◆ **ABOUT THIS TASK**:
Type out the entries again, matching each one exactly.

◆ **DATA EXTRACT**:
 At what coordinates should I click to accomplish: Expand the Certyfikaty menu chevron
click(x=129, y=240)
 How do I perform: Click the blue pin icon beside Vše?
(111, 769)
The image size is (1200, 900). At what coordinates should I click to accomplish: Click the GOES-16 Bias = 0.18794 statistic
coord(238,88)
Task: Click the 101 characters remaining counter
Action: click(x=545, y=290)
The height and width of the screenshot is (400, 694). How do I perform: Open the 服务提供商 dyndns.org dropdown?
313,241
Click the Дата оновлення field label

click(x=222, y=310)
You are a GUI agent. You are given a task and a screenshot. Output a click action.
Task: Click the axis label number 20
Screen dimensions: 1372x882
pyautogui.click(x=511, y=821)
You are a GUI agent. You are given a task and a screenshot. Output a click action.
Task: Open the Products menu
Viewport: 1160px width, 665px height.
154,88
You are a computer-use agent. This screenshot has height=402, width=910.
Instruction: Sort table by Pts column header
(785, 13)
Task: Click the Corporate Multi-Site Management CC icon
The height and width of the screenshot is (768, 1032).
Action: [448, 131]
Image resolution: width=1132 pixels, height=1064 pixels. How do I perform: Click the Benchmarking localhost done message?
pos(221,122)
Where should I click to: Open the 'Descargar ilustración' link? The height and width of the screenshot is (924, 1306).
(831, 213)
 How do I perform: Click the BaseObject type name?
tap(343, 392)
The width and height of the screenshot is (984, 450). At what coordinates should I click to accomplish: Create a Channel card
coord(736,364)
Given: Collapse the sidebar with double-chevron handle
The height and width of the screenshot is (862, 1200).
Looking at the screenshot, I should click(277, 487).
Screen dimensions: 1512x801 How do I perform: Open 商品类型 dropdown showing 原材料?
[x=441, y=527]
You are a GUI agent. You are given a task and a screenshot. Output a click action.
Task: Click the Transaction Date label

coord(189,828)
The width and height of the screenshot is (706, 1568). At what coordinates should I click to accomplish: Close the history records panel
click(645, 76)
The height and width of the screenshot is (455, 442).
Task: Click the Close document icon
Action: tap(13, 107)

◆ **RESPONSE TO THIS TASK**:
 At what coordinates should I click to accomplish: Expand the Certyfikaty menu chevron
click(x=129, y=240)
 How do I perform: Click the blue pin icon beside Vše?
(111, 769)
The image size is (1200, 900). At what coordinates should I click to accomplish: Click the GOES-16 Bias = 0.18794 statistic
coord(238,88)
Task: Click the 101 characters remaining counter
Action: click(x=545, y=290)
The height and width of the screenshot is (400, 694). How do I perform: Open the 服务提供商 dyndns.org dropdown?
313,241
Click the Дата оновлення field label

click(x=222, y=310)
You are a GUI agent. You are given a task and a screenshot. Output a click action.
Task: Click the axis label number 20
Screen dimensions: 1372x882
pyautogui.click(x=511, y=821)
You are a GUI agent. You are given a task and a screenshot. Output a click action.
Task: Open the Products menu
Viewport: 1160px width, 665px height.
154,88
You are a computer-use agent. This screenshot has height=402, width=910.
Instruction: Sort table by Pts column header
(785, 13)
Task: Click the Corporate Multi-Site Management CC icon
The height and width of the screenshot is (768, 1032).
Action: [448, 131]
Image resolution: width=1132 pixels, height=1064 pixels. How do I perform: Click the Benchmarking localhost done message?
pos(221,122)
Where should I click to: Open the 'Descargar ilustración' link? The height and width of the screenshot is (924, 1306).
(831, 213)
 How do I perform: Click the BaseObject type name?
tap(343, 392)
The width and height of the screenshot is (984, 450). At what coordinates should I click to accomplish: Create a Channel card
coord(736,364)
Given: Collapse the sidebar with double-chevron handle
The height and width of the screenshot is (862, 1200).
Looking at the screenshot, I should click(277, 487).
Screen dimensions: 1512x801 How do I perform: Open 商品类型 dropdown showing 原材料?
[x=441, y=527]
You are a GUI agent. You are given a task and a screenshot. Output a click action.
Task: Click the Transaction Date label

coord(189,828)
The width and height of the screenshot is (706, 1568). At what coordinates should I click to accomplish: Close the history records panel
click(645, 76)
The height and width of the screenshot is (455, 442).
Task: Click the Close document icon
Action: tap(13, 107)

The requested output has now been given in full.